Rather, they begin to ask difficult questions about the
causes of the disagreements. Are some economists blinded
by ideological commitments? Are some economists making unreasonable
assumptions? Do all economists give credence to the same
body of evidence? Here, of course, Milton students are playing
to their strength, once again asking questions. With the
experts in disagreement, though, students (and teachers)
must ask those questions with a healthy degree of humility.
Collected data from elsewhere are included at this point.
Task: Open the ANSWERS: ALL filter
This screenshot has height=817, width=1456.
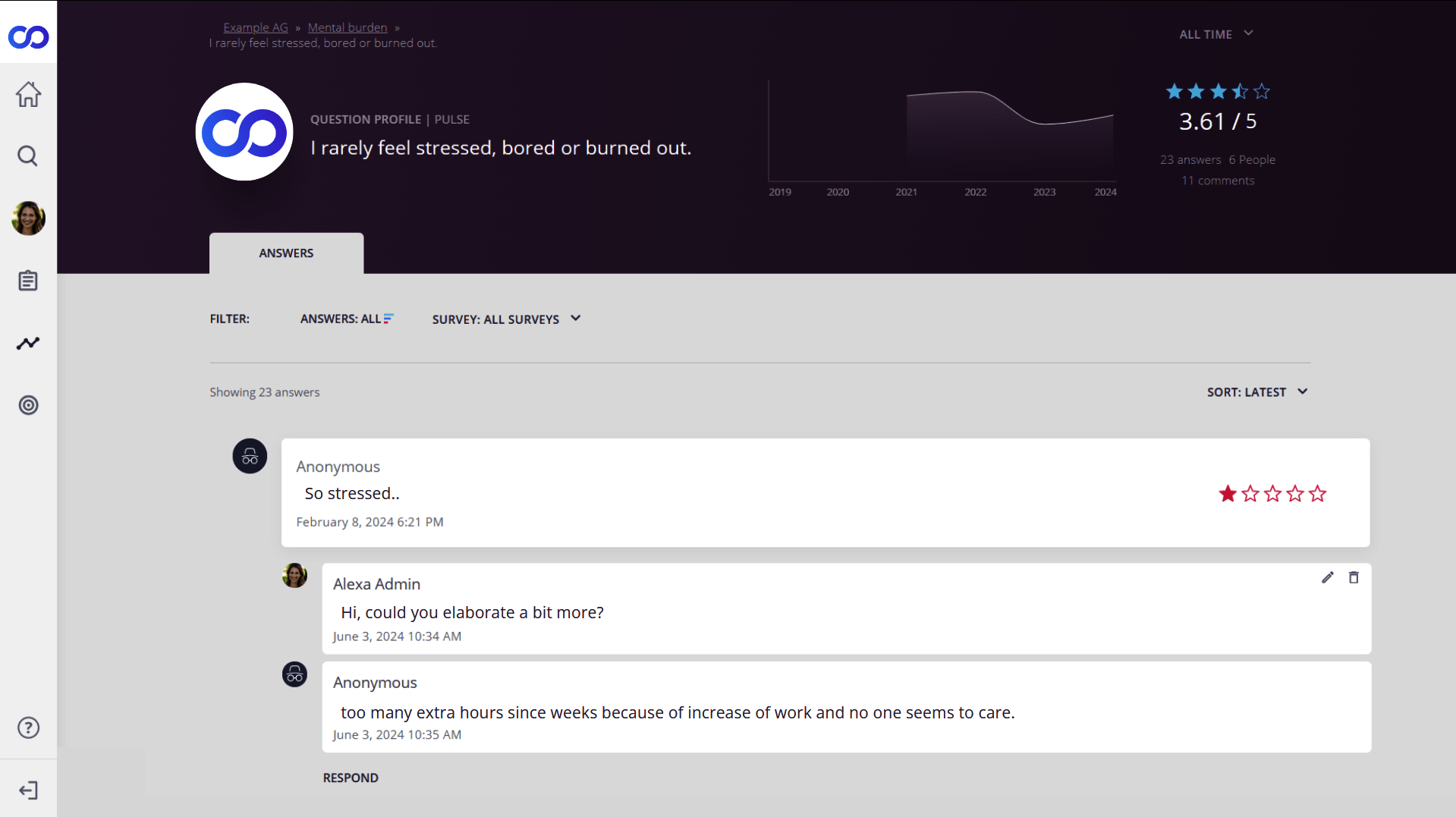Action: pos(346,319)
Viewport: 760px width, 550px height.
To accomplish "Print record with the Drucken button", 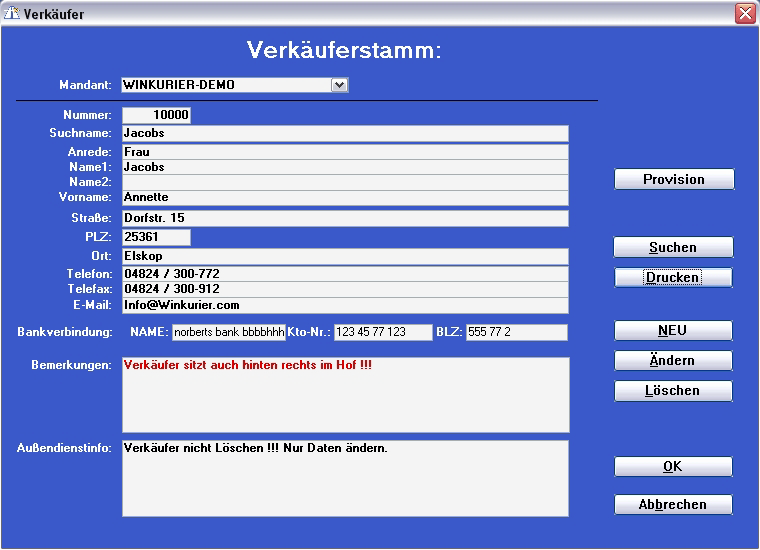I will point(673,278).
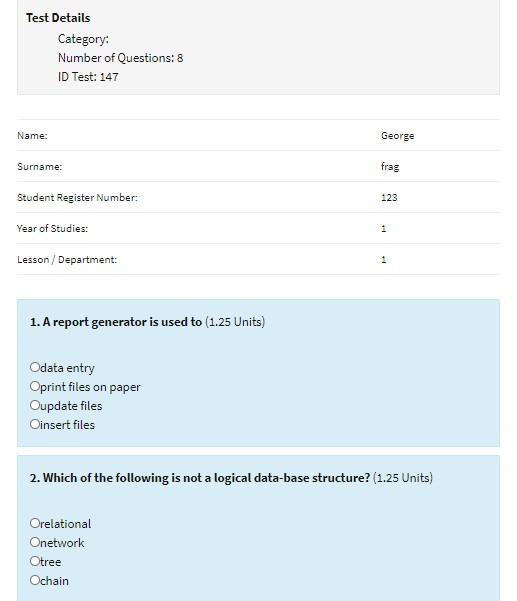Click the ID Test 147 text
This screenshot has width=517, height=601.
tap(88, 77)
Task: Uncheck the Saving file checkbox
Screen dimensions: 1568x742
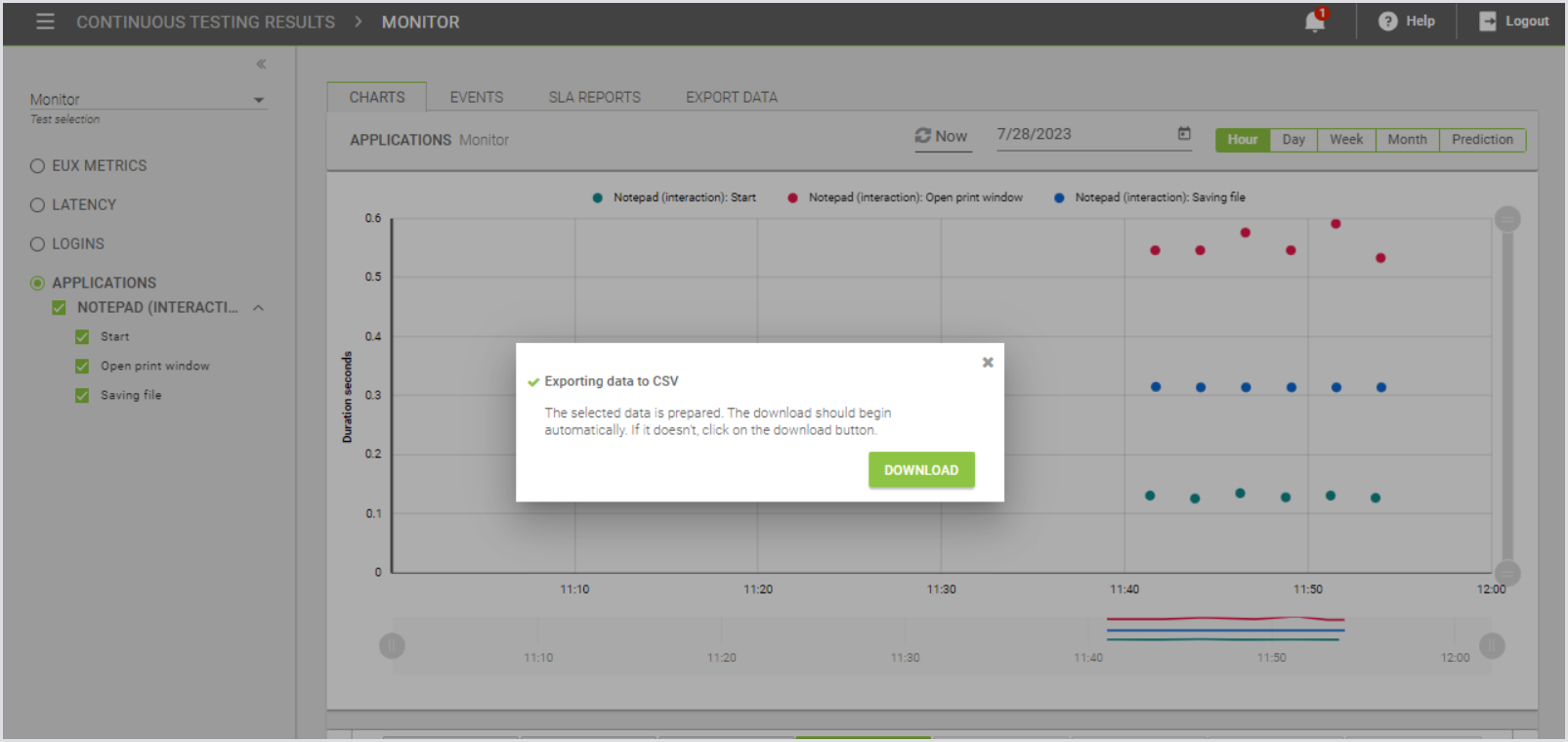Action: pos(82,396)
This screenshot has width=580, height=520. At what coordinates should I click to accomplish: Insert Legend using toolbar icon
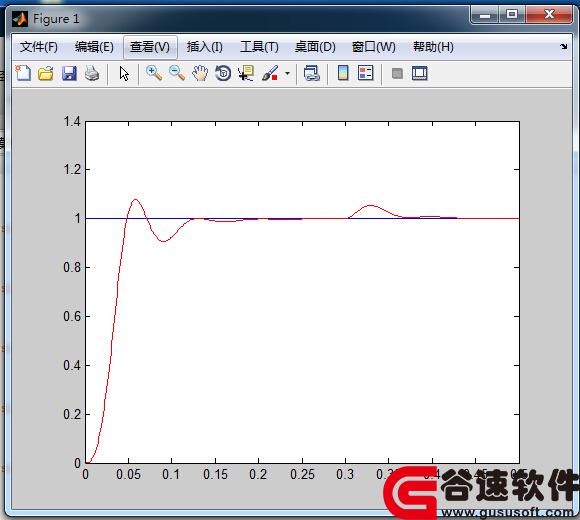pos(366,73)
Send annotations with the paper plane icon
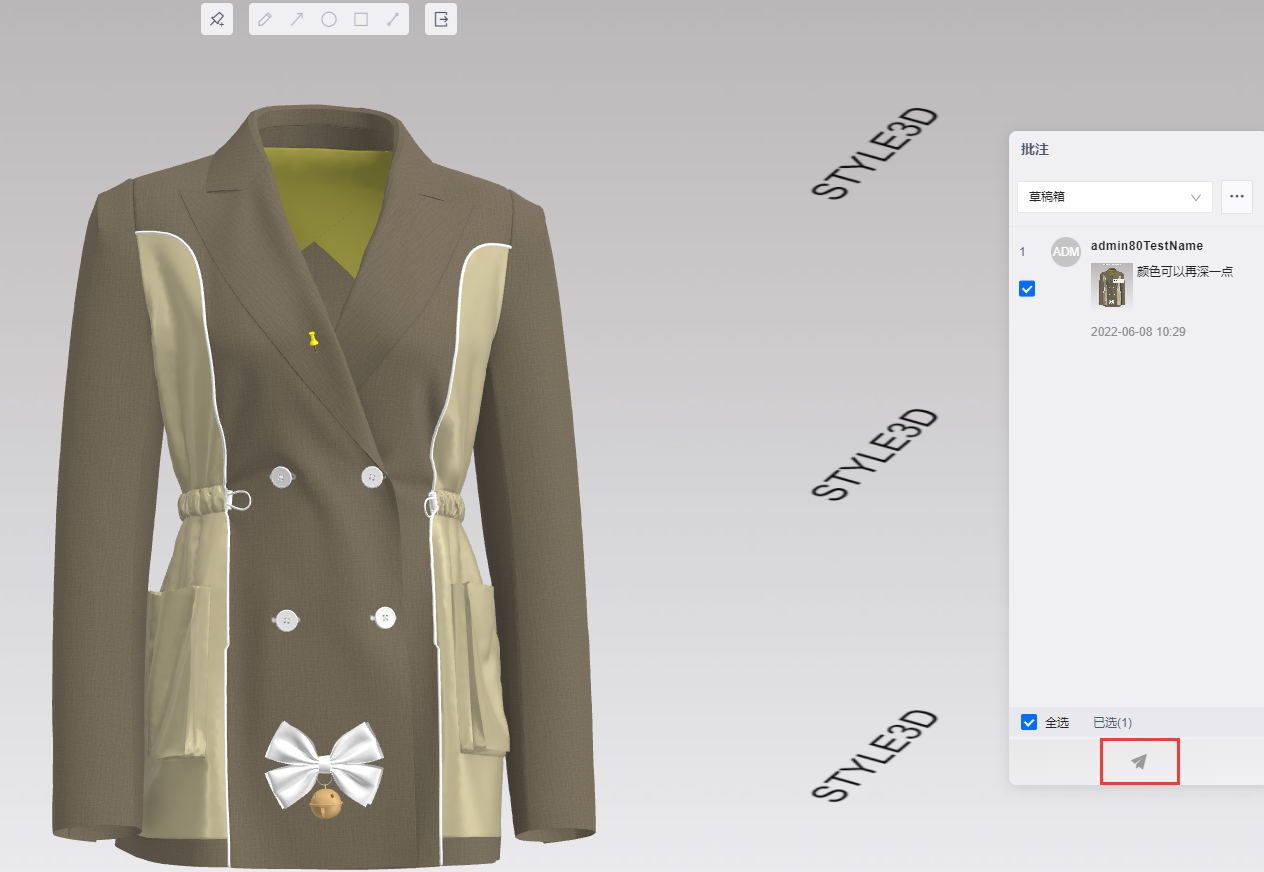 1139,761

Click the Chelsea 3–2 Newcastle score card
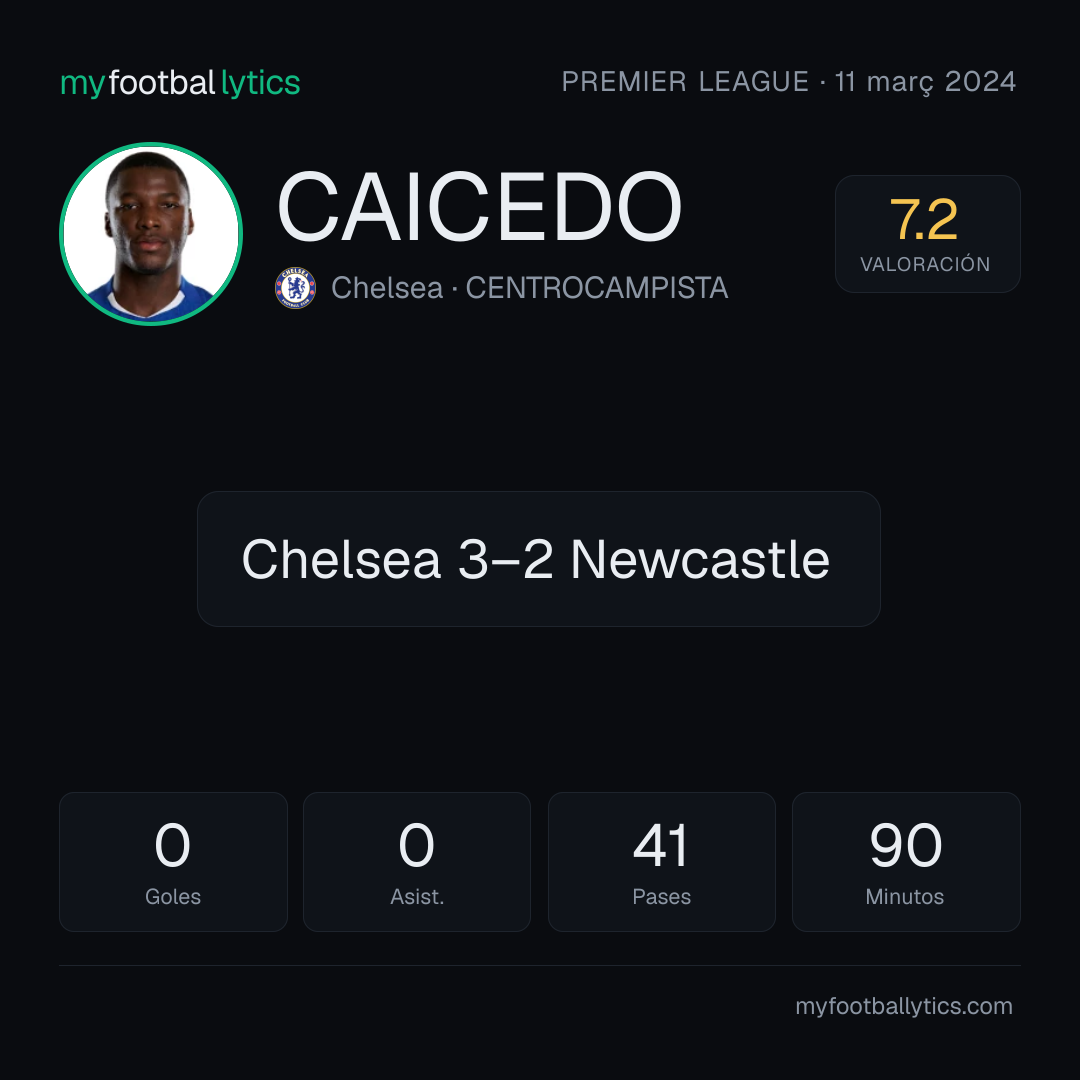(x=539, y=559)
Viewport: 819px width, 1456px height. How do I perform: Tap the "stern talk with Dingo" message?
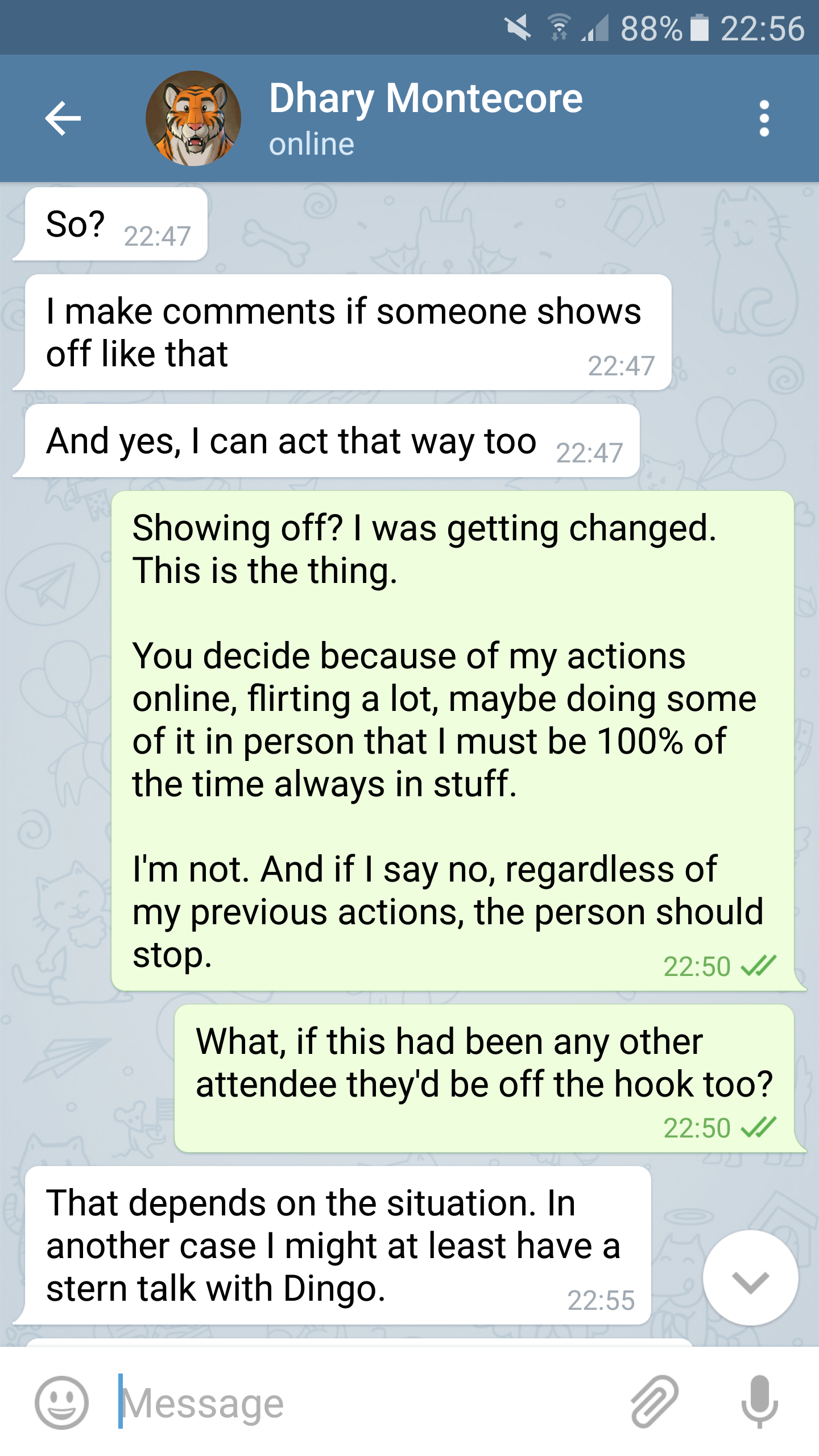coord(336,1246)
Understanding the world, never mind recasting it, is pretty
hard work.
Indeed, despite the limits inherent in
a brief introduction to economic thinking, my commitment
to teaching this material has only increased. Milton at
its best instills in its students a desire to engage with
rather than retreat from the world beyond. No shortage of
challenges—or to put it in a more positive way, no
shortage of opportunities—greet Milton students as
they look to the future. And though it is commonplace to
advance the specious claim that forces beyond our control
dictate our fate now and forever, most of the economics
students that I teach leave the course energized, not enervated.
They know that decisions about taxing and spending matter,
and they can articulate why. They know that decisions to
embrace and restrain market forces matter, and they can
articulate why. They know that decisions about international
trade matter, and they can articulate why. (They also know
that according to one recent study, children raised in neater
houses are likely to enjoy higher earnings. Not a crucial
bit of knowledge for them, but parents take note!) These
students know that they—and we—can make better
choices. With that knowledge, and with a whole host of good
questions, the future filmmakers, the future investment
bankers, and—especially—the future football
coaches who graduate from Milton are a bit better prepared
to take seriously the responsibilities of citizenship.